A un anno dalle contestate elezioni presidenziali del giugno 2009, Amnesty International ha diffuso un rapporto che denuncia l’aumento della repressione nei confronti del dissenso, che ha significato la prigione per giornalisti, studenti, attivisti politici, difensori dei diritti umani ed esponenti del clero. Avvocati, docenti universitari, ex prigionieri politici e appartenenti a minoranze etniche e religiose sono a loro volta finiti in una montante ondata di repressione che ha dato luogo a diffusi casi di tortura e a esecuzioni di condanne a morte per motivi politici.
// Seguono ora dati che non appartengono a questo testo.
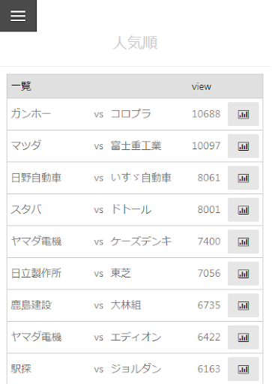272x384 pixels.
Task: Open chart for ヤマダ電機 vs ケーズデンキ
Action: pos(243,242)
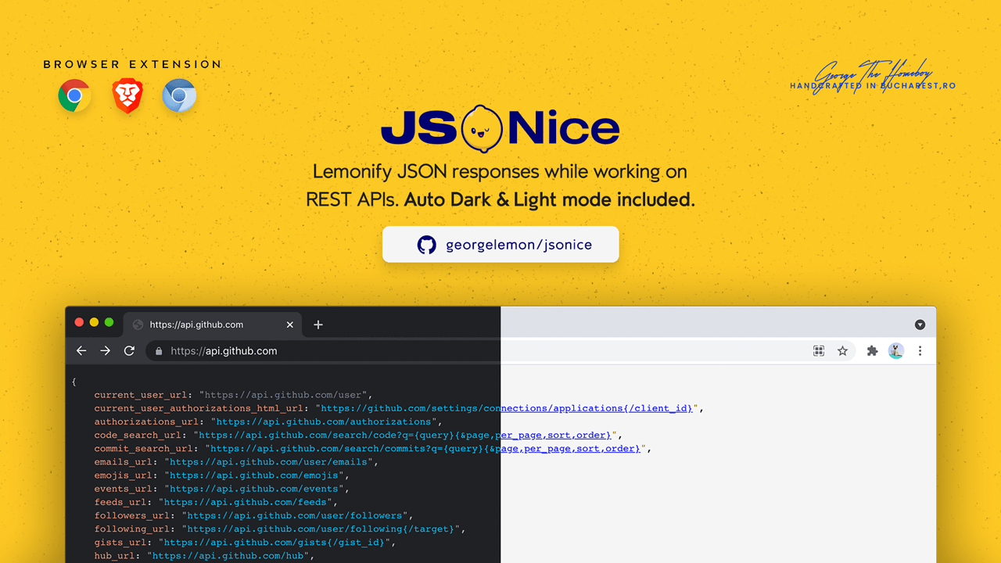Screen dimensions: 1001x563
Task: Open a new tab with the plus button
Action: click(318, 324)
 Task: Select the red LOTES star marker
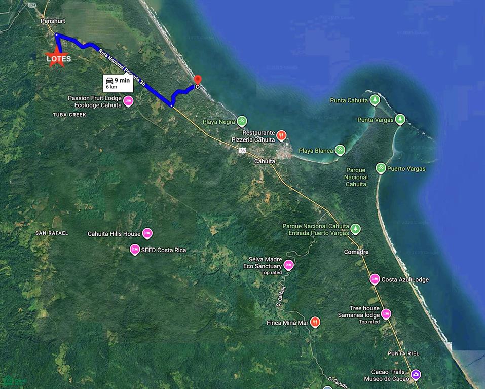coord(58,57)
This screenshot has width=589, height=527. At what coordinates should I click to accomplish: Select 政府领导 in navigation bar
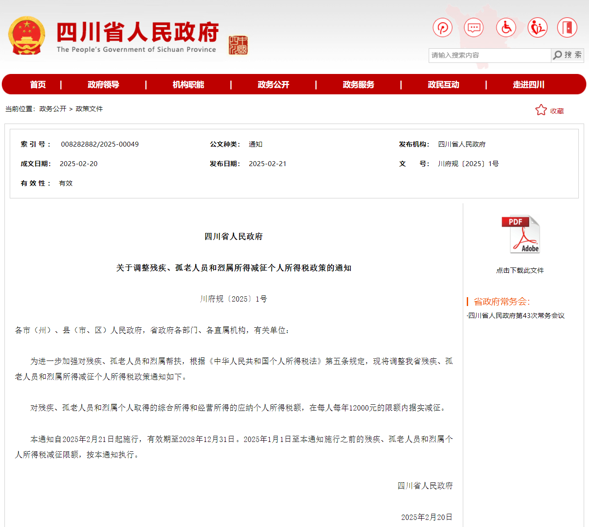pos(103,85)
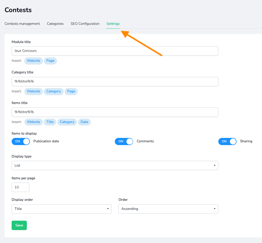This screenshot has width=262, height=243.
Task: Insert Website tag into Module title
Action: (x=33, y=61)
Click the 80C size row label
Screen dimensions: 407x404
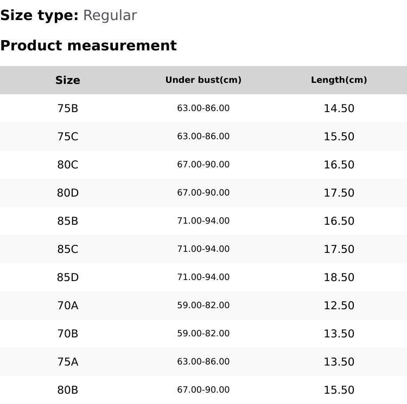pos(68,165)
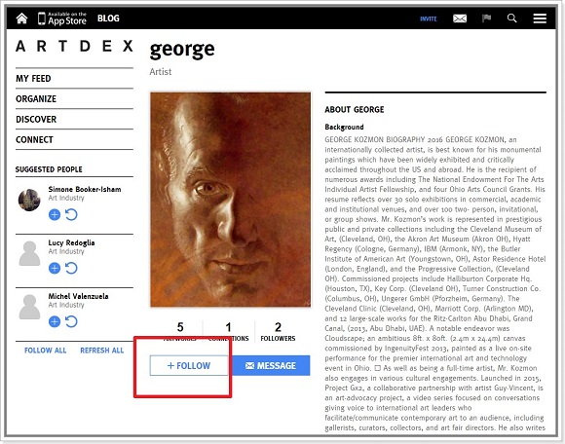Click the FOLLOW ALL link
The width and height of the screenshot is (565, 444).
pos(45,351)
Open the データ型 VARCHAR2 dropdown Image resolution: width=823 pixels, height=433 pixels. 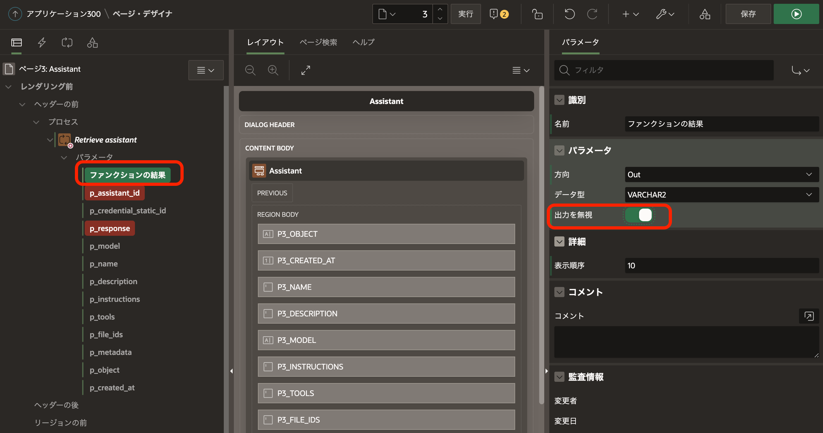721,195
Questa repressione è documentata nel nuovo rapporto di Amnesty International “Dalla protesta alla prigione. L’Iran, un anno dopo le elezioni”, che passa in rassegna un anno di arresti e condanne nei confronti di coloro che hanno espresso critiche verso il governo e denunciato le violazioni dei diritti umani. Con la pubblicazione di questo rapporto, l’organizzazione per i diritti umani lancia una campagna di un anno per il rilascio dei prigionieri di coscienza incarcerati all’indomani delle elezioni del giugno 2009 e per processi equi senza pena di morte per gli altri prigionieri politici. «Il governo iraniano è determinato a ridurre al silenzio ogni voce dissidente e allo stesso tempo tenta di evitare ogni scrutinio internazionale sulle violazioni dei diritti umani commesse nel contesto delle proteste postelettorali», ha dichiarato Claudio Cordone, Segretario generale ad interim di Amnesty International. Centinaia di persone rimangono in carcere per aver preso parte alle proteste del giugno 2009 o per aver espresso in altro modo il loro dissenso. L’arresto arbitrario di gente comune è diventato una pratica quotidiana, nell’ambito del crescente ricorso a una sorta di “sistema di porte girevoli”, in cui le persone vengono imprigionate per brevi periodi di tempo, anche ripetutamente. Persone con solo vaghi e presunti legami con gruppi messi al bando, così come familiari di ex prigionieri, sono state sottoposte ad arresti arbitrari nel corso dell’ultimo anno.
Amnesty International chiede il rilascio immediato e senza condizioni di tutti i prigionieri di coscienza; processi equi e tempestivi, per capi d’accusa fondati e senza ricorso alla pena di morte, per tutti gli altri prigionieri e promuove per venerdì 11 giugno alle 18 una manifestazione di protesta di fronte all’ambasciata iraniana.